'''

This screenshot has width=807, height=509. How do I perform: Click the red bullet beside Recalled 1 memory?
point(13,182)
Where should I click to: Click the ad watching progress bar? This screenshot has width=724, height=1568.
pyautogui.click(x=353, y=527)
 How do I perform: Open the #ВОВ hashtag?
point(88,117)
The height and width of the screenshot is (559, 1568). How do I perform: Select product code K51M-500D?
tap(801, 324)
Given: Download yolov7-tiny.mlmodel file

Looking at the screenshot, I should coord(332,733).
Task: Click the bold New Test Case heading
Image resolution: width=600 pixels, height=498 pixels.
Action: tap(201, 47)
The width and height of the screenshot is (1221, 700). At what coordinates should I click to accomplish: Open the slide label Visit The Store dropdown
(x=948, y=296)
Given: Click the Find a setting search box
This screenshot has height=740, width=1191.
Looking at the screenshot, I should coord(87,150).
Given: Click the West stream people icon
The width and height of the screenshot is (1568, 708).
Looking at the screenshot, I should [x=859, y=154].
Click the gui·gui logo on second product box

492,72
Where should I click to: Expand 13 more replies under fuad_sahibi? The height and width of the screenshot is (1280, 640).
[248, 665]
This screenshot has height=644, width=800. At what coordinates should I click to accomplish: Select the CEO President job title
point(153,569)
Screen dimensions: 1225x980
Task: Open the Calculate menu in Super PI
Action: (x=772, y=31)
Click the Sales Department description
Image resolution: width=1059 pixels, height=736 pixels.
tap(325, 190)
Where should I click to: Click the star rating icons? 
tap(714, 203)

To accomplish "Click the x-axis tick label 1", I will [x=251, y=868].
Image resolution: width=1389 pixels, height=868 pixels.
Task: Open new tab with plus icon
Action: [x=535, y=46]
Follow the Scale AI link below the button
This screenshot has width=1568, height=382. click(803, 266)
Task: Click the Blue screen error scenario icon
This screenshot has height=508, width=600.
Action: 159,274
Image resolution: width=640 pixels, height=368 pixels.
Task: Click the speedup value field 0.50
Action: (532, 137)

'''

## Your goal
The whole listing, restated word for word, is the expected answer.

## Result
This screenshot has width=807, height=509. How do I perform: Click the red bullet beside Recalled 1 memory?
point(13,182)
Where should I click to: Click the ad watching progress bar? This screenshot has width=724, height=1568.
pyautogui.click(x=353, y=527)
 How do I perform: Open the #ВОВ hashtag?
point(88,117)
The height and width of the screenshot is (559, 1568). How do I perform: Select product code K51M-500D?
tap(801, 324)
Given: Download yolov7-tiny.mlmodel file

Looking at the screenshot, I should coord(332,733).
Task: Click the bold New Test Case heading
Image resolution: width=600 pixels, height=498 pixels.
Action: tap(201, 47)
The width and height of the screenshot is (1221, 700). At what coordinates should I click to accomplish: Open the slide label Visit The Store dropdown
(x=948, y=296)
Given: Click the Find a setting search box
This screenshot has height=740, width=1191.
Looking at the screenshot, I should coord(87,150).
Given: Click the West stream people icon
The width and height of the screenshot is (1568, 708).
Looking at the screenshot, I should [x=859, y=154].
Click the gui·gui logo on second product box

492,72
Where should I click to: Expand 13 more replies under fuad_sahibi? The height and width of the screenshot is (1280, 640).
[248, 665]
This screenshot has height=644, width=800. At what coordinates should I click to accomplish: Select the CEO President job title
point(153,569)
Screen dimensions: 1225x980
Task: Open the Calculate menu in Super PI
Action: (x=772, y=31)
Click the Sales Department description
Image resolution: width=1059 pixels, height=736 pixels.
tap(325, 190)
Where should I click to: Click the star rating icons? 
tap(714, 203)

To accomplish "Click the x-axis tick label 1", I will [x=251, y=868].
Image resolution: width=1389 pixels, height=868 pixels.
Task: Open new tab with plus icon
Action: [x=535, y=46]
Follow the Scale AI link below the button
This screenshot has width=1568, height=382. click(803, 266)
Task: Click the Blue screen error scenario icon
This screenshot has height=508, width=600.
Action: 159,274
Image resolution: width=640 pixels, height=368 pixels.
Task: Click the speedup value field 0.50
Action: (532, 137)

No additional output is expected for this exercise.